Cud uzdrowienia dotyczy chorej na raka tarczycy kobiety, która po operacji w Szczecinie 17 lutego 1988 roku, mającej na celu usunięcie zmian nowotworowych, początkowo powracała do zdrowia. Jednakże, radość nie trwała długo. W gardle wykryto guz wielkości 5 cm. Lekarze nie dawali kobiecie więcej jak trzech miesięcy życia. Na skutek modlitw sióstr zakonnych, zanoszonych do Boga za wstawiennictwem Sługi Bożego ks. kard.
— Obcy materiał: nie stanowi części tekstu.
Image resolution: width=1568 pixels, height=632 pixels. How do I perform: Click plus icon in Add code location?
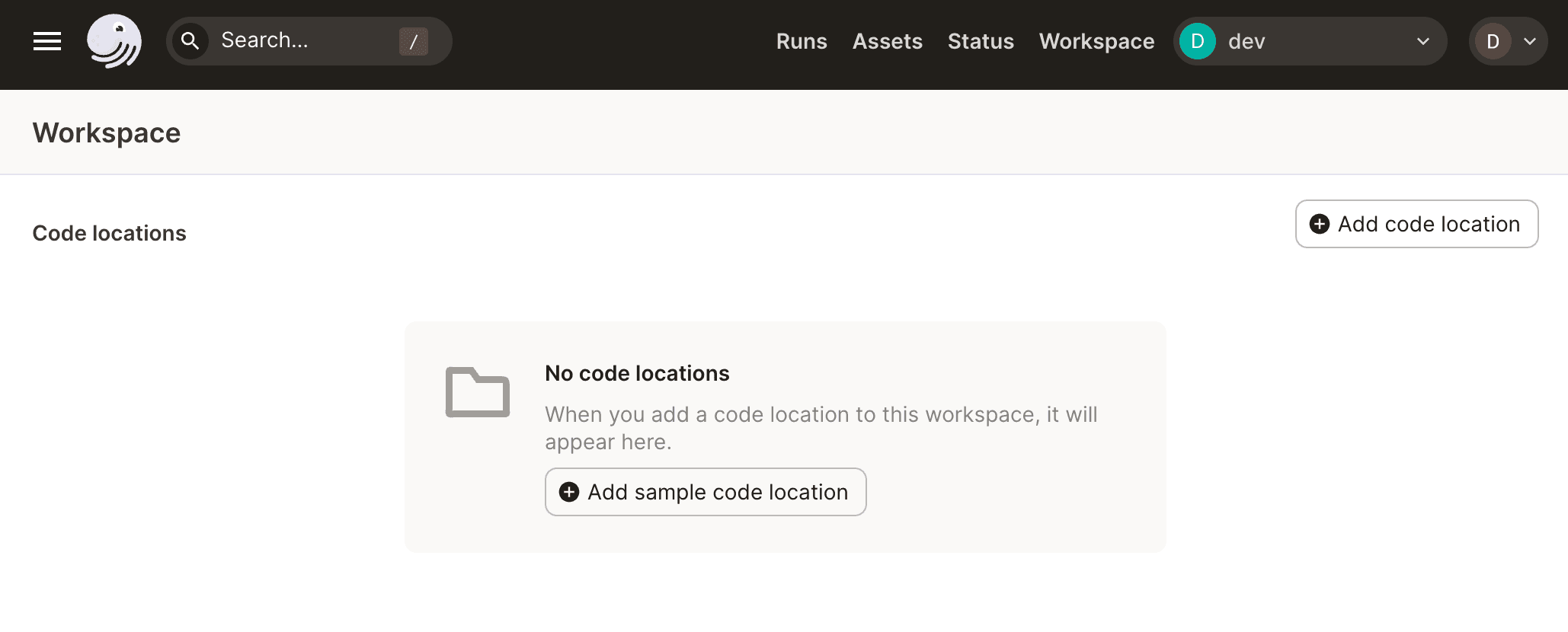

Stefana Wyszyńskiego, jej stan zdrowia zaczął się nagle poprawiać, aż wyzdrowiała.

Choć zakończenie procesu o domniemanym cudzie zbliża nas do beatyfikacji, to jeszcze nie koniec. Potrzeba naszych modlitw, ale także ciągłego powracania do nauczania kardynała, o czym przypomina ks. abp Wacław Depo.

Proces beatyfikacyjny Prymasa Tysiąclecia trwa od 29 maja 1989 roku, W 2001 r. akta trafiły do Kongregacji Spraw Kanonizacyjnych w Warszawie. Obecnie trwa opracowywanie potrzebnej dokumentacji - potwierdzenia heroiczności cnót - tzw. Positio. Prace są bardzo zaawansowane, a równoległy proces o uznanie cudu powinien przyspieszyć moment ogłoszenia Kardynała błogosławionym.